▶ [WHAT IS EXPECTED]: Which lines in the data contain the word "avatar"? Please copy each of them.

Segment Start: DATA FOR REVIEW

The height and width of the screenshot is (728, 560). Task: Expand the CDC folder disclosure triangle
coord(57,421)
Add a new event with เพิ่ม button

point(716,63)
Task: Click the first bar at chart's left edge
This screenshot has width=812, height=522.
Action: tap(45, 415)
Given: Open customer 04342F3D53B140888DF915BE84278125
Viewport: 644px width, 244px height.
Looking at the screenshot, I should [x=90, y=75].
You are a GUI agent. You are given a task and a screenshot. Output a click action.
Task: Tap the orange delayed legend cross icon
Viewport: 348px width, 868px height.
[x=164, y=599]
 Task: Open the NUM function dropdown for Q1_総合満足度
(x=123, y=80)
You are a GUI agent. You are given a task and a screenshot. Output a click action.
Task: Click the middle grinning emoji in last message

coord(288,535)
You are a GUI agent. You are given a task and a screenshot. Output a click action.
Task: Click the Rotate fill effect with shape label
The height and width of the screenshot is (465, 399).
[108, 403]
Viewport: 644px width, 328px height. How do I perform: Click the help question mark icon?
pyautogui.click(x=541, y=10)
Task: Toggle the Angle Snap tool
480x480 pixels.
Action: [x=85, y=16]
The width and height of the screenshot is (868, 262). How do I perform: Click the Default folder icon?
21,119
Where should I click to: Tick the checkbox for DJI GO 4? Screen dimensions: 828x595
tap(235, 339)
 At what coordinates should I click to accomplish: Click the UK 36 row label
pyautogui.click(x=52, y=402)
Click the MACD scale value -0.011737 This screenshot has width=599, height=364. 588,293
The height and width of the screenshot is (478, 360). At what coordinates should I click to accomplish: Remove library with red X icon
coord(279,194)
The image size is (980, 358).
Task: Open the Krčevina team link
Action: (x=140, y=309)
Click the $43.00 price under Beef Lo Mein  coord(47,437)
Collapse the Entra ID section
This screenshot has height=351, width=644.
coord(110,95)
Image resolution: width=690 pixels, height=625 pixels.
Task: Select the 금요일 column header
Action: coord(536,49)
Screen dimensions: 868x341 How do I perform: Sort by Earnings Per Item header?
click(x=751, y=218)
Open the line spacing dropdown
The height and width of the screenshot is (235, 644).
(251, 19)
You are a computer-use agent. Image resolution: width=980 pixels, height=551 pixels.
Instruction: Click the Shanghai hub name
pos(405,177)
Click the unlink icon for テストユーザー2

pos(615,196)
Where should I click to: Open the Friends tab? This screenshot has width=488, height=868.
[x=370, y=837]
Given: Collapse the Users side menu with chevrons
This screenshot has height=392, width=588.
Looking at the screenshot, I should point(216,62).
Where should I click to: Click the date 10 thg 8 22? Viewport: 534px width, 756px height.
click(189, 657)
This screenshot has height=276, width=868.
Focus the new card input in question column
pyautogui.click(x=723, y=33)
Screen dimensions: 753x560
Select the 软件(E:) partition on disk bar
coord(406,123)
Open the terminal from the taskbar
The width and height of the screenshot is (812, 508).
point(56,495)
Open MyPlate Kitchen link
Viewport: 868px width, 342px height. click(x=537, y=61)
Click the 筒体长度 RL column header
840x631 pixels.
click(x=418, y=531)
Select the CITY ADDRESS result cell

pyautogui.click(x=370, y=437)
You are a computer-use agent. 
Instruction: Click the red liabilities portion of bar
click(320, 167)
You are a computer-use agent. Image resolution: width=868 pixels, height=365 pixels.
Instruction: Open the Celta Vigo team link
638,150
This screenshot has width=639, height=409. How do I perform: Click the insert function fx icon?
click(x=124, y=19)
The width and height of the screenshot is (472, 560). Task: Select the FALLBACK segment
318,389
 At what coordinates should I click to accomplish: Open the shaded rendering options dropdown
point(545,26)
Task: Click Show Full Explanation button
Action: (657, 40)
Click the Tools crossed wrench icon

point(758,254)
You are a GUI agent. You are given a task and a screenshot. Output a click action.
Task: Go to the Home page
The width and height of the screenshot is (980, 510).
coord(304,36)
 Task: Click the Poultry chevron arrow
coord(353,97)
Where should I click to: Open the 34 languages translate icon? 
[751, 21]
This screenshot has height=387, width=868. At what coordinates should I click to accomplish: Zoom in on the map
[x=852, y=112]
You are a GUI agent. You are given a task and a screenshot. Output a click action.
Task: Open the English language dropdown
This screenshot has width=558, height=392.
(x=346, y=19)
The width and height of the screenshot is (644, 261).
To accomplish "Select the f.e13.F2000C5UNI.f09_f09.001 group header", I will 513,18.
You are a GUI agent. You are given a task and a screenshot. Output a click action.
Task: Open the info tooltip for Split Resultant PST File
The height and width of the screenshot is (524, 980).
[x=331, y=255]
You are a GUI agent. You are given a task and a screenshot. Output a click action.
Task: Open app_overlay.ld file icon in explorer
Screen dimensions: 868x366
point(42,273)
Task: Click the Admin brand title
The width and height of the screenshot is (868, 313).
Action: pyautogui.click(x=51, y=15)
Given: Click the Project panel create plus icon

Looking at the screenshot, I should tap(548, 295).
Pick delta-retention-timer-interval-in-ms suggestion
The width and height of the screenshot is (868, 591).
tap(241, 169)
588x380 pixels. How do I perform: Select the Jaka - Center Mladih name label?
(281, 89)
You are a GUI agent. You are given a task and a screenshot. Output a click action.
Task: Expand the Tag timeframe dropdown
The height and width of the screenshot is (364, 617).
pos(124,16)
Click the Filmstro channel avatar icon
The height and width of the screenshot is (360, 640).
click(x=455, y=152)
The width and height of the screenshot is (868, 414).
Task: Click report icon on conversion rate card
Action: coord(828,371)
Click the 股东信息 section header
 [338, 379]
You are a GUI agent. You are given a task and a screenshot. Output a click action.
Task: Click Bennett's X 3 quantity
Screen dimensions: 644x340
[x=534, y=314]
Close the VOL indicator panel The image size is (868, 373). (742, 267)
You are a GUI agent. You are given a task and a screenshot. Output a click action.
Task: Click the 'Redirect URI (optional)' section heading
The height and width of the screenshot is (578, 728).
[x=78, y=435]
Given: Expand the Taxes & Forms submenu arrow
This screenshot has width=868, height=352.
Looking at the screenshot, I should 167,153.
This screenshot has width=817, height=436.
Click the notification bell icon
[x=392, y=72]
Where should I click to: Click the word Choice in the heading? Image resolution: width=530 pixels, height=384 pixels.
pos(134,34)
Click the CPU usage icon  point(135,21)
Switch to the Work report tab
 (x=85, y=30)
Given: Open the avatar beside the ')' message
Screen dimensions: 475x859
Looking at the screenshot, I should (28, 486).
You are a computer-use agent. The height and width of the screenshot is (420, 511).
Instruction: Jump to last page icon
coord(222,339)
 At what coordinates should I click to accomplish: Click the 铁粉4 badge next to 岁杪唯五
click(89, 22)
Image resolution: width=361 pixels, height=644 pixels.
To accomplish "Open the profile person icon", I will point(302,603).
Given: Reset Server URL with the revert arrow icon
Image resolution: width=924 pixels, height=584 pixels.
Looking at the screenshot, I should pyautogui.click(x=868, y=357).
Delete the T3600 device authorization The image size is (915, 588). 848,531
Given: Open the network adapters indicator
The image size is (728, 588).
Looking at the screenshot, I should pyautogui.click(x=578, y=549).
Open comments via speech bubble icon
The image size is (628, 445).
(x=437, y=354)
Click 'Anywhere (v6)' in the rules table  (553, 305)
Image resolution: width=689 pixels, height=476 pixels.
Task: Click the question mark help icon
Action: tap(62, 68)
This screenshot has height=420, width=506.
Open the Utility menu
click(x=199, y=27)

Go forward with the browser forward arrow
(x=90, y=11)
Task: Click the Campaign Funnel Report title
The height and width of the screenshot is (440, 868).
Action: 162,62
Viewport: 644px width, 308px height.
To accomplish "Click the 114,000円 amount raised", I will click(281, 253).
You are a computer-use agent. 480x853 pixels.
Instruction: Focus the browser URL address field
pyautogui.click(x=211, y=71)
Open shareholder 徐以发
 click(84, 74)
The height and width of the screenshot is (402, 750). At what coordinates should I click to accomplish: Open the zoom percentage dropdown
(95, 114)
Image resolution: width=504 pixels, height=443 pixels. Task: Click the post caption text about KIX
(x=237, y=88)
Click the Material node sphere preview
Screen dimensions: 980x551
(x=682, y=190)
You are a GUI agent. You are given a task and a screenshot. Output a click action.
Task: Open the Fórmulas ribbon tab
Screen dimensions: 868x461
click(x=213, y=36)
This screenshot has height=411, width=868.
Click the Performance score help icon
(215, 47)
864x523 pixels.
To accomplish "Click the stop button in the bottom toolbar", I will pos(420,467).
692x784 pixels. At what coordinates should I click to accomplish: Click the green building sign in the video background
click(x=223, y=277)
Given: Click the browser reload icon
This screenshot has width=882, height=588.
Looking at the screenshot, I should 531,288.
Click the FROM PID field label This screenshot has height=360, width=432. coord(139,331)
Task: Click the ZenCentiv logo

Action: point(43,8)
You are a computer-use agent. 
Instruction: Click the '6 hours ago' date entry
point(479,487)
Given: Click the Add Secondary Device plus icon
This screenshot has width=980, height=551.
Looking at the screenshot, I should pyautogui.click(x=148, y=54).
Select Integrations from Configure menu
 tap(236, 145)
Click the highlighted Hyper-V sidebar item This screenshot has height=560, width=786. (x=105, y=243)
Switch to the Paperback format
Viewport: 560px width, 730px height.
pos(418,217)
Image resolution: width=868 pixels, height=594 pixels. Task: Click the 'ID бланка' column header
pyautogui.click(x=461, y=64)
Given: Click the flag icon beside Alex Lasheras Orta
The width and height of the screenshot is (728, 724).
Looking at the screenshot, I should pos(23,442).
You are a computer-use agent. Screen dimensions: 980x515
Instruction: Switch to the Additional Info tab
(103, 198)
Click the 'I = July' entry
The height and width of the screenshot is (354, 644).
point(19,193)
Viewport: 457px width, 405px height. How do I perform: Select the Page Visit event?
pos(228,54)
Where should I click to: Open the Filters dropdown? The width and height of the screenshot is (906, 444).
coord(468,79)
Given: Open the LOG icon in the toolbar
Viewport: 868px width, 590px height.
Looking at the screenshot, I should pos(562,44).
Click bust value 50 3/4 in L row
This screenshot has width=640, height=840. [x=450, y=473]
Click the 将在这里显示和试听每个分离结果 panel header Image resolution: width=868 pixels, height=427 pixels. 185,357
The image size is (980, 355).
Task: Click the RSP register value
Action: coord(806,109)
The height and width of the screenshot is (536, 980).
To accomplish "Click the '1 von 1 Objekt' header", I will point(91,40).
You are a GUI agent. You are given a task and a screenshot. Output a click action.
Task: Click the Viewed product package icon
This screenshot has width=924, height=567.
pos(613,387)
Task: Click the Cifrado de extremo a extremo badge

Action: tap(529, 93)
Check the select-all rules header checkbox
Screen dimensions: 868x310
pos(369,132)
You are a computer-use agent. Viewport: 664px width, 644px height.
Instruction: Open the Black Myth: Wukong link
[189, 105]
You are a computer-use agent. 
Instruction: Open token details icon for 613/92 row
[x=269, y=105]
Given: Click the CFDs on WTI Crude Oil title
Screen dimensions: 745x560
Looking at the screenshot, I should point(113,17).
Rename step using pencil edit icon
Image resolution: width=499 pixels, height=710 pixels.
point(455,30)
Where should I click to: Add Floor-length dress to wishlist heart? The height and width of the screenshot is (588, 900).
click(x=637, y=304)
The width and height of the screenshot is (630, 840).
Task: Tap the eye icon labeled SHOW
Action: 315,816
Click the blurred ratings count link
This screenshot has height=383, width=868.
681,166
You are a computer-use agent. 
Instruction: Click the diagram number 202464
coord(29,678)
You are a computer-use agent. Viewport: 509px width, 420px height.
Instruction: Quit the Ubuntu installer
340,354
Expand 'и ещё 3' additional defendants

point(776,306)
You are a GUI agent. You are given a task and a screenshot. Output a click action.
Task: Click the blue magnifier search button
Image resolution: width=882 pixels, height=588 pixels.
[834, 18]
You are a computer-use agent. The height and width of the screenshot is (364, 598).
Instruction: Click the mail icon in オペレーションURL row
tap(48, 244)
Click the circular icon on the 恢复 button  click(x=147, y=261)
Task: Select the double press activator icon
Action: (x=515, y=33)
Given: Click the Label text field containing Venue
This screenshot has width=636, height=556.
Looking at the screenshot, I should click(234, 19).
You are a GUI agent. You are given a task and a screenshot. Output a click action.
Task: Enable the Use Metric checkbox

Segment End: DATA FOR REVIEW

▶ [WRITTEN SOLUTION]:
Click the Filmstro channel avatar icon
Given: Open the avatar beside the ')' message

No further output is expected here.